▶ **Requirement 1**
Repeat the entries word for word, starting at the line with "The height and width of the screenshot is (825, 1266)." and ending with the line with "tap(43, 626)", both lines included.

Dinsmore has served as deal counsel to Lexmark in more than 10 transactions, including the acquisition of Perceptive Software, Inc., Lexmark’s first acquisition in the enterprise software industry, and the divestiture of Lexmark’s inkjet business.

General Representation

I have been involved in the formation and growth by syndication, bank financing, zoning and other legal relationships with Towne Properties since its inception in 1961.

Counseled a SaaS company through a complex merger

We served as deal counsel in advising our client, a software-as-a-service provider that serves the construction industry, through a complex reverse triangular merger involving an industry competitor and a private equity firm. Genstar Capital, a private equity firm that focuses on investing in software and technology companies, purchased our client iSqFt and another SaaS company that serves the construction industry, BidClerk. The transaction enabled Genstar to create an integrated company to fully serve the software, data and technological needs of the commercial construction industry. We worked on behalf of our client to navigate through every step, through initial due diligence to negotiating terms with Genstar and BidClerk and closing the transaction, The transactions will enable our client to significantly strengthen their platform of services and meet the evolving needs of their customer base.

▶ **Extracted data**
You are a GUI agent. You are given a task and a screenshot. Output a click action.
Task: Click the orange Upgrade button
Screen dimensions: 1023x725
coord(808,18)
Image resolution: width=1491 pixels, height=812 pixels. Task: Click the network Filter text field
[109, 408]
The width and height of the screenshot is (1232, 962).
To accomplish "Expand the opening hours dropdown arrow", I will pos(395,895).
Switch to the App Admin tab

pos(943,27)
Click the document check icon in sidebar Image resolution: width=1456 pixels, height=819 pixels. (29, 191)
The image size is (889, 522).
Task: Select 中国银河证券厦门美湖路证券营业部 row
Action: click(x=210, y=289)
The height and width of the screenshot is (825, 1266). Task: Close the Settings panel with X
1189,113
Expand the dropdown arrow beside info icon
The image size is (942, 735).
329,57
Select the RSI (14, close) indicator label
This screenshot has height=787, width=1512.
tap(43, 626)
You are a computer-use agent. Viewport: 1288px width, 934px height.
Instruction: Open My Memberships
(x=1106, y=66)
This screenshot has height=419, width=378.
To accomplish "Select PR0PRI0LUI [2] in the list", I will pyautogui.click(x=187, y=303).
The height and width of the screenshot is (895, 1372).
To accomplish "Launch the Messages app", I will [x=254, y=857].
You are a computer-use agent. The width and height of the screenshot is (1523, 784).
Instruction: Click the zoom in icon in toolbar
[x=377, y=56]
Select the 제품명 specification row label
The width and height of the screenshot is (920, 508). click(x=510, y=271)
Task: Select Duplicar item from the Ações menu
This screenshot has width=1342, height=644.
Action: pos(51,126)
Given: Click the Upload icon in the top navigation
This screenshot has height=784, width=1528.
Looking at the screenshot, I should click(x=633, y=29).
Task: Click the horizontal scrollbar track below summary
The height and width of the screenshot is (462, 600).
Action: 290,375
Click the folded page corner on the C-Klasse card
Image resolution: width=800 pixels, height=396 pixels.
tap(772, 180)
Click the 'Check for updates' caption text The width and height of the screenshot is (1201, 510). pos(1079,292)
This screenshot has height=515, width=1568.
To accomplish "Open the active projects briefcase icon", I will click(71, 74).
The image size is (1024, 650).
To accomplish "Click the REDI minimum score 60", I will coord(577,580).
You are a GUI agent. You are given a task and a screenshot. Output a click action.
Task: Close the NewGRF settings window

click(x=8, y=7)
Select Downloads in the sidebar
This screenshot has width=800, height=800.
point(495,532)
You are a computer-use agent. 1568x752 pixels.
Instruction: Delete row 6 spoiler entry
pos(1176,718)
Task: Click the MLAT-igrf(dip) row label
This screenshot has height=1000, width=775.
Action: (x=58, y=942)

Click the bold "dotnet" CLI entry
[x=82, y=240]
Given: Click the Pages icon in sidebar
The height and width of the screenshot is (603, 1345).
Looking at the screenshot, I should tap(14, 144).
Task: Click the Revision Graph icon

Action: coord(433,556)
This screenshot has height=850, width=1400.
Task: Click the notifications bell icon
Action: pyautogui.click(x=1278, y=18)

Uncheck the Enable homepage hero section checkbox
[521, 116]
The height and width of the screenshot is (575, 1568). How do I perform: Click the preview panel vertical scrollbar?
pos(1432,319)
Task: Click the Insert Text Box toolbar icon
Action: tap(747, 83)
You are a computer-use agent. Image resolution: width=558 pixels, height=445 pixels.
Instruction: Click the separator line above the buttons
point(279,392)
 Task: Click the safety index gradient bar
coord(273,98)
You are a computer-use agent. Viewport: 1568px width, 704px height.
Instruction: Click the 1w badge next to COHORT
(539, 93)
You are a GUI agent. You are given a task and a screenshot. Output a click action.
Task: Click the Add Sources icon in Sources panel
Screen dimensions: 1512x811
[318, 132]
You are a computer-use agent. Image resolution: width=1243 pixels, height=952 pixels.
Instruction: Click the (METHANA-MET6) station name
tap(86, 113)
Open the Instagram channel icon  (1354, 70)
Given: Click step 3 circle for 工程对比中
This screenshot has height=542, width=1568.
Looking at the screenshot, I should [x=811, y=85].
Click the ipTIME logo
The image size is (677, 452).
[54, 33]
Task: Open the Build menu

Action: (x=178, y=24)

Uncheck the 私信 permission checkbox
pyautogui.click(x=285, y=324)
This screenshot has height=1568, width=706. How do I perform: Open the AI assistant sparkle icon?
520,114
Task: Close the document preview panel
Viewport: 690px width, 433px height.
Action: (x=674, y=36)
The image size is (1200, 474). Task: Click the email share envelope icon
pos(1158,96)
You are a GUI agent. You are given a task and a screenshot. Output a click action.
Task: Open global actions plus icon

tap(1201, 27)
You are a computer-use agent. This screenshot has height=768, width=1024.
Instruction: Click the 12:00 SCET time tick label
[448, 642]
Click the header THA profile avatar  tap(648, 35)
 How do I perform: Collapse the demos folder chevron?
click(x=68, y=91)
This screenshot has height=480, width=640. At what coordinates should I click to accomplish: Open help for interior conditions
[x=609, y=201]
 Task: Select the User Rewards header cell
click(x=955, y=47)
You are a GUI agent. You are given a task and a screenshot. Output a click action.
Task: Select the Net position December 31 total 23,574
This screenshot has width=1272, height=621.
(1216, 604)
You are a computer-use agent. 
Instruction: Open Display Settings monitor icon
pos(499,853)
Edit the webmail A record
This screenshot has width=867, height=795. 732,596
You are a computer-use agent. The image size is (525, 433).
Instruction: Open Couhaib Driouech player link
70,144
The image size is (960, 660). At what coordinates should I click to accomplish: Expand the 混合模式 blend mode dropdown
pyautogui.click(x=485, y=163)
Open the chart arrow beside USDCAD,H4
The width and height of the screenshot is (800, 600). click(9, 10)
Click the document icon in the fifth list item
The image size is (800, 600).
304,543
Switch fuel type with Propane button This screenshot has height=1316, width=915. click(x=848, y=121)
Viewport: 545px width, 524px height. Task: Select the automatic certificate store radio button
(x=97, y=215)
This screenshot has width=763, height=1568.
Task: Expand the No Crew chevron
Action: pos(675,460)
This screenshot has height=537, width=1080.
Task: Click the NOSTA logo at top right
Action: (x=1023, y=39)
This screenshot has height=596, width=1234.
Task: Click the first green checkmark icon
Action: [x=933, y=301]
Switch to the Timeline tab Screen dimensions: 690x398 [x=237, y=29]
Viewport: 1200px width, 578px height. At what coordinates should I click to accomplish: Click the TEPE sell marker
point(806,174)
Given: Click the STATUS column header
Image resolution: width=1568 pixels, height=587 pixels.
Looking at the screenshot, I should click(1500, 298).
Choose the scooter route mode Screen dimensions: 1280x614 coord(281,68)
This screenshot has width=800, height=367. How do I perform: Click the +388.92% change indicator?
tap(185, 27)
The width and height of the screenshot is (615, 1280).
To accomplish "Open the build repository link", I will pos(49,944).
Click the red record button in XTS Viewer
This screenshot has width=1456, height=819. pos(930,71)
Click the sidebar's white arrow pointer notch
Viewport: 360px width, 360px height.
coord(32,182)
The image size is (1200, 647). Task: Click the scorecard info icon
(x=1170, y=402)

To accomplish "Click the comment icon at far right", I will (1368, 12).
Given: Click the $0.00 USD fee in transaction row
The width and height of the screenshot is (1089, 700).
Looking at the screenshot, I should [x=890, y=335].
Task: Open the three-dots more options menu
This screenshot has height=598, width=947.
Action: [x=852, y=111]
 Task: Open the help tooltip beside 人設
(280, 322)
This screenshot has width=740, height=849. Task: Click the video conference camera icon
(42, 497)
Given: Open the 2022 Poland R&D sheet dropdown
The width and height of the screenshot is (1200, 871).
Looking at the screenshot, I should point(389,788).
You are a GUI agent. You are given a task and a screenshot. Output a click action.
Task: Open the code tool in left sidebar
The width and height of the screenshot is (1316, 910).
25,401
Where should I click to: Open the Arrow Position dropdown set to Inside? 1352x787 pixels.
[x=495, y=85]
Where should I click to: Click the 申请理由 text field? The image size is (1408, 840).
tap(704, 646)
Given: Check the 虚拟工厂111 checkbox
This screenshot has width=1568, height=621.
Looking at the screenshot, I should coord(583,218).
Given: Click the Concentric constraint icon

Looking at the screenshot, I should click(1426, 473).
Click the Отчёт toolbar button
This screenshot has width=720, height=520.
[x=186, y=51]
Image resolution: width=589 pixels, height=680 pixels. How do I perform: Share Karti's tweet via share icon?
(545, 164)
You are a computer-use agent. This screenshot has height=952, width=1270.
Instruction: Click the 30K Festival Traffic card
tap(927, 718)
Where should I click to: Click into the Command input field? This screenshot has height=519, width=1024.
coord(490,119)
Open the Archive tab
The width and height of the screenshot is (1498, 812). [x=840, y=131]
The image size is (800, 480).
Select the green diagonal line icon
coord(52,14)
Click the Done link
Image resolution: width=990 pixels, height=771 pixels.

▶ **Requirement 2**
Quote the passage on Dinsmore's deal work from "Dinsmore has served" up to and including "Lexmark’s inkjet business.".

▶ **Complete response 1**
The height and width of the screenshot is (825, 1266). Task: Close the Settings panel with X
1189,113
Expand the dropdown arrow beside info icon
The image size is (942, 735).
329,57
Select the RSI (14, close) indicator label
This screenshot has height=787, width=1512.
tap(43, 626)

▶ **Complete response 2**
Dinsmore has served as deal counsel to Lexmark in more than 10 transactions, including the acquisition of Perceptive Software, Inc., Lexmark’s first acquisition in the enterprise software industry, and the divestiture of Lexmark’s inkjet business.